### What to produce:
Could you print exactly the lines of the listing below, starting at the line that has "Details zeigen (100, 1360)" and ending at the line that has "Inhouse & Consulting (30, 2503)", and only those lines?

━━━━━━

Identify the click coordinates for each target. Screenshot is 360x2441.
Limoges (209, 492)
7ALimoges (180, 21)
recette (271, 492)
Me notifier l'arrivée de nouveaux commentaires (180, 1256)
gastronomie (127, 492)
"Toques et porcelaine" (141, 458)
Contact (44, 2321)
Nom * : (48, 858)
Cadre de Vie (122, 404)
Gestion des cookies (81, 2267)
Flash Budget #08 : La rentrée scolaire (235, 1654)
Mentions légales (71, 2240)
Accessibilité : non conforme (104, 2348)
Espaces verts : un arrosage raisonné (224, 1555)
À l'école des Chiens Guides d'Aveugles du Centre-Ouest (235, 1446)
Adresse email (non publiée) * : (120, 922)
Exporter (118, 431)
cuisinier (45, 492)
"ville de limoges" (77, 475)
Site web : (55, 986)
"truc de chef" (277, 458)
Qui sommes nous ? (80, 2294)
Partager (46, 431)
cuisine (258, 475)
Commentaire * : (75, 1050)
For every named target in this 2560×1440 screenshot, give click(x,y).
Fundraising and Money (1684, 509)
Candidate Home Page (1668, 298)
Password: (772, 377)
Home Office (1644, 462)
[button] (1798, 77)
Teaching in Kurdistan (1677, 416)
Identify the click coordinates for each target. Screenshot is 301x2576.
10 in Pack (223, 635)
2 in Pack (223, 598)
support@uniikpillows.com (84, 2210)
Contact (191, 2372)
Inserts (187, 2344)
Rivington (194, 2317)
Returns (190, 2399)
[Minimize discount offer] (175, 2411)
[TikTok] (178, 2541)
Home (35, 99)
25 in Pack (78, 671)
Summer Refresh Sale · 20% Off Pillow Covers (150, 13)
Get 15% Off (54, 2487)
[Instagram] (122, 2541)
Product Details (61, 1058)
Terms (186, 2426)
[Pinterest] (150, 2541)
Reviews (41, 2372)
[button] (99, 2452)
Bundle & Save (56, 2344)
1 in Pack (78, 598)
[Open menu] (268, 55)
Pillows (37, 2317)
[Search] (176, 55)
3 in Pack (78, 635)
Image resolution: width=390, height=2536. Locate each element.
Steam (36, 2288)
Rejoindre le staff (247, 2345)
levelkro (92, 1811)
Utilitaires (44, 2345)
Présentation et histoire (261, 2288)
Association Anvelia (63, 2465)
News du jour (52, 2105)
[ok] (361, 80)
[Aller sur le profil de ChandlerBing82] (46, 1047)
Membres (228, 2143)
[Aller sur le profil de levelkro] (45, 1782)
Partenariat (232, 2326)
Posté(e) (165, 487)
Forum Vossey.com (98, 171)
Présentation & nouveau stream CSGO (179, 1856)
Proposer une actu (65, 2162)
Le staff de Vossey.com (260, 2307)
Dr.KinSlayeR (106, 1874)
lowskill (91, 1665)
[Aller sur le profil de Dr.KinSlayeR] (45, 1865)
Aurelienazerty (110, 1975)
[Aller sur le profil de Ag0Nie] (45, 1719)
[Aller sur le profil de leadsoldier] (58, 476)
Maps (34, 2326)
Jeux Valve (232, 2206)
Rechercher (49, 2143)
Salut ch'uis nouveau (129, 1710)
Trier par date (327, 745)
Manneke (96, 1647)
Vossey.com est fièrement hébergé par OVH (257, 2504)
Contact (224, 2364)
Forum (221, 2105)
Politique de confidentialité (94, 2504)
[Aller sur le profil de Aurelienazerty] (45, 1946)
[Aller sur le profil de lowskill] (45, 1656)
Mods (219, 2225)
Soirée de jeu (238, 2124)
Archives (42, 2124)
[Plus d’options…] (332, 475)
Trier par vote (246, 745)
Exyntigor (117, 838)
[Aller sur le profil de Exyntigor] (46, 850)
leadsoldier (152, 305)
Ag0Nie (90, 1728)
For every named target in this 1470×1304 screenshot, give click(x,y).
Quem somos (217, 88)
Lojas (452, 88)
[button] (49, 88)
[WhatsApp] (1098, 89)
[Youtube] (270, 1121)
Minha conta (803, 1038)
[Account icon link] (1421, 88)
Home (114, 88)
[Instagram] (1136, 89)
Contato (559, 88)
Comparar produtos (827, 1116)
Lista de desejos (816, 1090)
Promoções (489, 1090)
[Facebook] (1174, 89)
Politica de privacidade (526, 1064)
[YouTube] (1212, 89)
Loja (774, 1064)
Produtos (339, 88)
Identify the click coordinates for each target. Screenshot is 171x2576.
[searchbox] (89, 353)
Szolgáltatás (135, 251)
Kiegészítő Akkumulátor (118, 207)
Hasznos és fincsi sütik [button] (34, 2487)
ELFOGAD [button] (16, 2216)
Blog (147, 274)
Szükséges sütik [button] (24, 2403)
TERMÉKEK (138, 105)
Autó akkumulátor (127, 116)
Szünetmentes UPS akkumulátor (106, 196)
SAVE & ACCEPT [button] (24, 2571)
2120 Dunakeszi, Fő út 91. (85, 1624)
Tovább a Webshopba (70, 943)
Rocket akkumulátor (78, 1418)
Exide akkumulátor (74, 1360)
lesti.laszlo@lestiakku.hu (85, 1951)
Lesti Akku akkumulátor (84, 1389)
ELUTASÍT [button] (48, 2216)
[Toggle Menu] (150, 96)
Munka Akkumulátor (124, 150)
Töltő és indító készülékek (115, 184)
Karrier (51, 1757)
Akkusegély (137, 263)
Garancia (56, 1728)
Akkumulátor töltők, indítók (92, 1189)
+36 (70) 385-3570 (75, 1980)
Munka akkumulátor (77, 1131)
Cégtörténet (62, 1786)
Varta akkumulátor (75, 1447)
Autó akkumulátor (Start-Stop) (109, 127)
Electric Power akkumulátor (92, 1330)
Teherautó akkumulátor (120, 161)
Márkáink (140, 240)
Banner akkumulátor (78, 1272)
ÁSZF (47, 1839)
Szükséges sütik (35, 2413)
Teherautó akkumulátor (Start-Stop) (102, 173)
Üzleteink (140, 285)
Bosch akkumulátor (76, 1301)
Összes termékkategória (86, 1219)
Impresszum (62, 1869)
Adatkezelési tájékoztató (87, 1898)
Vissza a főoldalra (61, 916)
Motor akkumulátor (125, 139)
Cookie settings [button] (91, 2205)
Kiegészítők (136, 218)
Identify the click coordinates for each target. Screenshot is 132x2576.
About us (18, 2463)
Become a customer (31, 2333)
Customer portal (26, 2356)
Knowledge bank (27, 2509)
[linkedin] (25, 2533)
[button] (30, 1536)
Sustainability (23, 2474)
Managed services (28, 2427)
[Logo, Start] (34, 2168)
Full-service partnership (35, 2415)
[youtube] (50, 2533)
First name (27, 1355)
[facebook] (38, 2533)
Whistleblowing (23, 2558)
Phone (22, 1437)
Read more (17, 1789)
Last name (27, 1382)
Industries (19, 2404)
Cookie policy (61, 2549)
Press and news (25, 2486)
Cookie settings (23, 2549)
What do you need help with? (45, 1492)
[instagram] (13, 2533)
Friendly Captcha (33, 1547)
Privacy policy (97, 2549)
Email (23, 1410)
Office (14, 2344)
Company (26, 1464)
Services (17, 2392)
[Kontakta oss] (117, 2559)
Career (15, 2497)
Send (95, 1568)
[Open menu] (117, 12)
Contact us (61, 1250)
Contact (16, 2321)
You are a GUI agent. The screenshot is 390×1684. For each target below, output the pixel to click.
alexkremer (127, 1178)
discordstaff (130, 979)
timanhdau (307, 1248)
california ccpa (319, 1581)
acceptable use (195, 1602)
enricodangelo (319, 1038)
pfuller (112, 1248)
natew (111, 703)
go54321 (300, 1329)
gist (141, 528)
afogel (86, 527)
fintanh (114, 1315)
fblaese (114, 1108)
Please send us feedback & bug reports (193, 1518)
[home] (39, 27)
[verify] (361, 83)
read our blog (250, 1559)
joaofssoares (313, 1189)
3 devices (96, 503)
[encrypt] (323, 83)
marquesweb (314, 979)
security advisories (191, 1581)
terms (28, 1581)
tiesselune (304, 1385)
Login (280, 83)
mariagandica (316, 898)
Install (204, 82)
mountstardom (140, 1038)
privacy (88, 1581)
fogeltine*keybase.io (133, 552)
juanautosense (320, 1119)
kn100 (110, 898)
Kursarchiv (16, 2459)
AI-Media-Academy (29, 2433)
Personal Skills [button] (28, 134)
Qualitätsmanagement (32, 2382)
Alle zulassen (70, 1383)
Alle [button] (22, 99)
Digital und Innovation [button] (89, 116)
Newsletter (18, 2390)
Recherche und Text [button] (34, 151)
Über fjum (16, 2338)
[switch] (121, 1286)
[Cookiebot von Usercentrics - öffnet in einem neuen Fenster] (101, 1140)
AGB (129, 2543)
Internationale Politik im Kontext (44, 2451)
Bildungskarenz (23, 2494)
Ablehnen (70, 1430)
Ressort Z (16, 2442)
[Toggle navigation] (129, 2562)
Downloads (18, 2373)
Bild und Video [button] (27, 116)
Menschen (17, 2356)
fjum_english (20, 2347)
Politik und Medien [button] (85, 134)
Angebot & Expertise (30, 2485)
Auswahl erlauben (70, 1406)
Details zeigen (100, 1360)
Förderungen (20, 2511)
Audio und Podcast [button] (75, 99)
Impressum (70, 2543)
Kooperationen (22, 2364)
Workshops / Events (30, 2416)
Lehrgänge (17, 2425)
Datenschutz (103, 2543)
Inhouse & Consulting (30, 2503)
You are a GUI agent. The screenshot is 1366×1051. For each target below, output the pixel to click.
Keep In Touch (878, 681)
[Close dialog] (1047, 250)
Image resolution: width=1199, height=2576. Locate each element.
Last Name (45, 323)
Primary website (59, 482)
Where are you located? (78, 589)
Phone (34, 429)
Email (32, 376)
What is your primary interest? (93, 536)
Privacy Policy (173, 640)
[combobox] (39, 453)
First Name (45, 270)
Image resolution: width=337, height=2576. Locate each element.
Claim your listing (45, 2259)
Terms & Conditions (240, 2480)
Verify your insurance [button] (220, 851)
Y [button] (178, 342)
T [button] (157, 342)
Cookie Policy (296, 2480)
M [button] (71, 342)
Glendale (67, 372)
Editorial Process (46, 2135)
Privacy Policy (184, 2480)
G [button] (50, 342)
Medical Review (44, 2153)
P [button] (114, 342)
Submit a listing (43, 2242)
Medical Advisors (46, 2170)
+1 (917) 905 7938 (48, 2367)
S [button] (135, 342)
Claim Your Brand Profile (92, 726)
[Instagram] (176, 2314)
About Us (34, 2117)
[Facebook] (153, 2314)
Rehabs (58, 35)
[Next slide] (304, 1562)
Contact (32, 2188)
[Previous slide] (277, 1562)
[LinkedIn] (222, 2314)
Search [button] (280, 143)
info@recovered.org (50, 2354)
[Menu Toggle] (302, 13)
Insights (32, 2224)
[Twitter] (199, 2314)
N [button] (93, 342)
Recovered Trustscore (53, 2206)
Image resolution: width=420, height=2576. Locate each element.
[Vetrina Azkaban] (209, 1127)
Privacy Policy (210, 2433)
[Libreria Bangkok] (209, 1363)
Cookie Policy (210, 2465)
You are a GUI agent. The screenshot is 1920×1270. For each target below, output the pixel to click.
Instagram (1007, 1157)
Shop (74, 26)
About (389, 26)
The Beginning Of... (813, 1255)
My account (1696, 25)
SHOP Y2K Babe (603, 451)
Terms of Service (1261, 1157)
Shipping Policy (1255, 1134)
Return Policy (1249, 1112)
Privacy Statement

━━━━━━

### Expected output:
Details zeigen (100, 1360)
Förderungen (20, 2511)
Audio und Podcast [button] (75, 99)
Impressum (70, 2543)
Kooperationen (22, 2364)
Workshops / Events (30, 2416)
Lehrgänge (17, 2425)
Datenschutz (103, 2543)
Inhouse & Consulting (30, 2503)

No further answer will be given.